Die Lücke bei den Sicherheitskompetenzen hat auch einige wichtige Trickle-down-Effekte für die Branche. In einem Umfrage Von 319 IT-Sicherheitsentscheidern von Dimensional Research im Auftrag von CIS und Tenable Network Security haben 95 Prozent der Unternehmen Schwierigkeiten bei der Implementierung digitaler Sicherheits-Frameworks, wobei 57 Prozent der Unternehmen den Mangel an geschultem Personal als den wichtigsten Faktor für diese Herausforderungen bezeichnen. Auf die Qualifikationslücke folgten ein unzureichendes Budget (39 Prozent) und eine fehlende Priorisierung (24 Prozent). Mangels angemessener Sicherheitsmitarbeiter und Kontrollen sind Unternehmen anfällig für Datenexfiltration oder Angriffe, die ihre Geschäftsbeziehungen missbrauchen, um weitere Unternehmen anzugreifen, was die Branche zusätzlich belastet.

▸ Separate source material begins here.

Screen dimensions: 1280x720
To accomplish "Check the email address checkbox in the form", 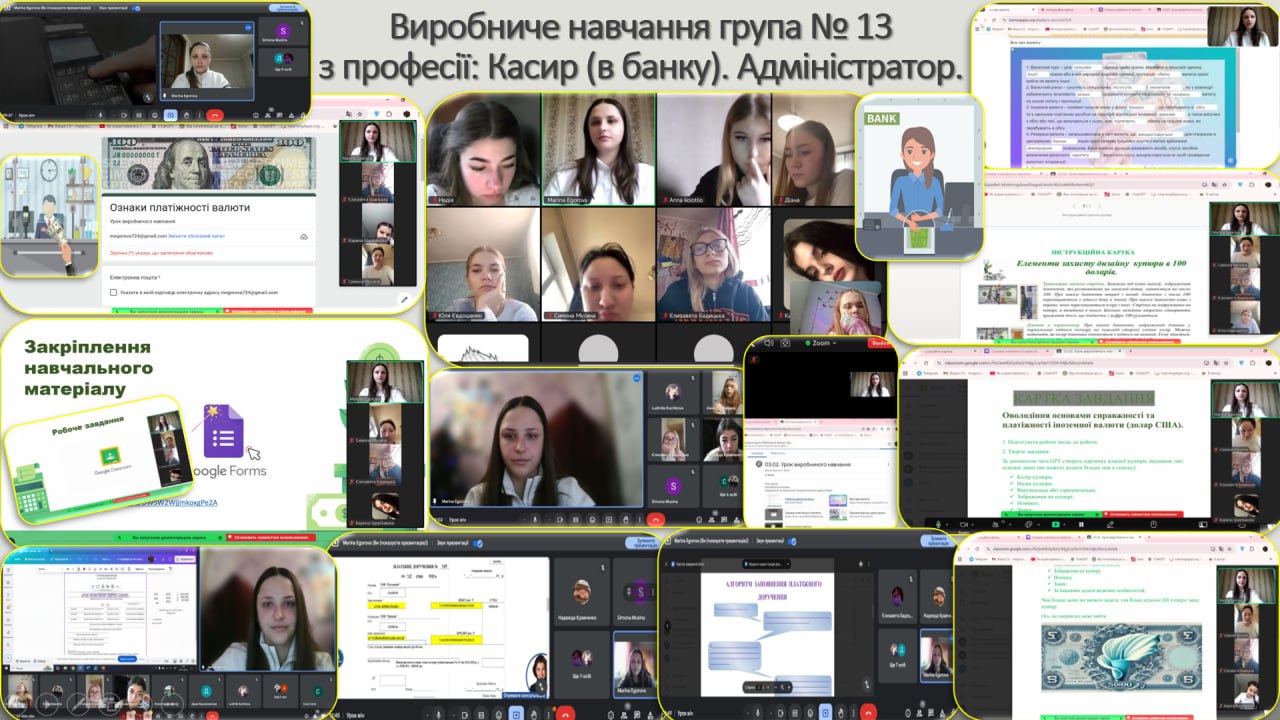I will tap(113, 293).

Am wichtigsten ist vielleicht, dass die Sicherheitsbranche in ihren Bemühungen durch die Fehlen eines internationalen Rechtsrahmens rund um die digitale Kriminalität. Es gibt Vorschläge für Leitlinien, die grenzüberschreitende Ermittlungen erleichtern können, aber einige Staaten weigern sich, diese zu unterzeichnen. Wie geschrieben in Die New York Timeshebt sich Russland besonders dadurch hervor, dass es nachweislich gegen die Auslieferung beschuldigter Krimineller in den Westen arbeitet und diese Akteure tatsächlich auf staatliche Ebene anheuert.

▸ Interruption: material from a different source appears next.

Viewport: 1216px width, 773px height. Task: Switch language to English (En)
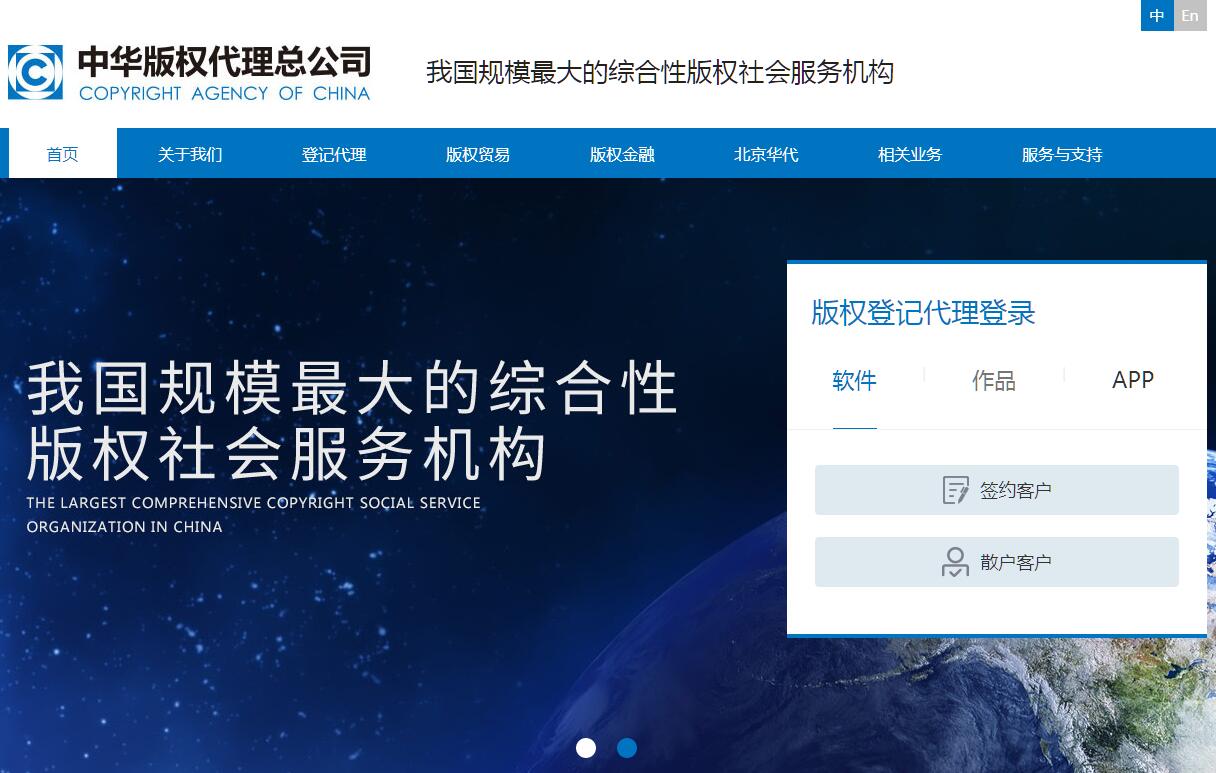pos(1190,15)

Wie Sicherheitsorganisationen das Gleichgewicht ausgleichen können

Heute scheinen die Kriminellen angesichts der oben beschriebenen Herausforderungen der Sicherheitsbranche die Oberhand zu haben. Aber wir können gemeinsam Schritte unternehmen, um unsere jeweilige Organisation gegen digitale Kriminalität zu stärken. Erstens können wir mit Bildungseinrichtungen zusammenarbeiten, um die Bedeutung von Sicherheitserziehung und erstellen entsprechende Curricula. Zweitens muss die Branche mit den Regierungen zusammenarbeiten, um nach Möglichkeit grenzüberschreitende Ermittlungen zu digitaler Kriminalität zu erleichtern.

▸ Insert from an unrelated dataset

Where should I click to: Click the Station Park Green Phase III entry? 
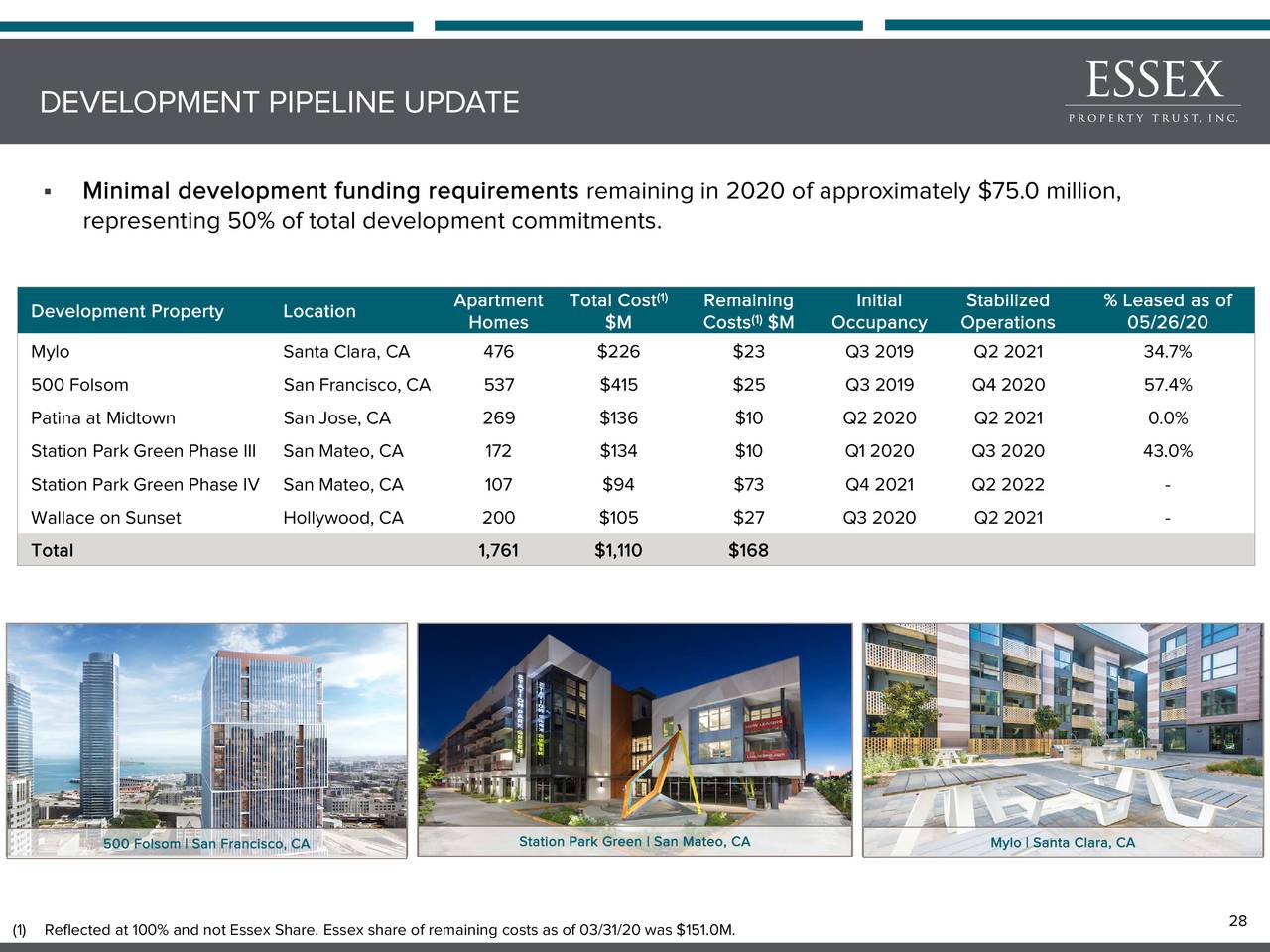tap(144, 451)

Ohne branchenweites Handeln können einzelne Sicherheitsorganisationen dazu beitragen, den Ausgleich mit digitalen Kriminellen auszugleichen. Ein Großteil der digitalen Wirtschaft beruht auf dem Erfolg der Digirati und anderer, die sich so lange wie möglich erfolgreich in Netzwerken verstecken, um von ihren Zielen zu lernen. Diese Akteure sind bei ihren Angriffen heimlich, aber diese Einbrüche sind nicht leise. Unternehmen müssen wissen, wo sie suchen müssen, um sie zu erkennen, über die Fähigkeiten und die neuesten Sicherheitsprodukte verfügen, um unterschiedliche Hinweise auf einen möglichen Sicherheitsvorfall zusammenzustellen, KI angemessen in die Sicherheitstechnologie zu integrieren, um unbesetzte Personalpositionen auszugleichen, und offen dafür sein, dies zu teilen Informationen mit Unternehmen und anderen Sicherheitstechnologieunternehmen.

Dr. Giovanni Vigna ist Mitbegründer und CTO von Lastline sowie Direktor des Center for Cybersecurity der UC Santa Barbara und Professor für Informatik an der Schule.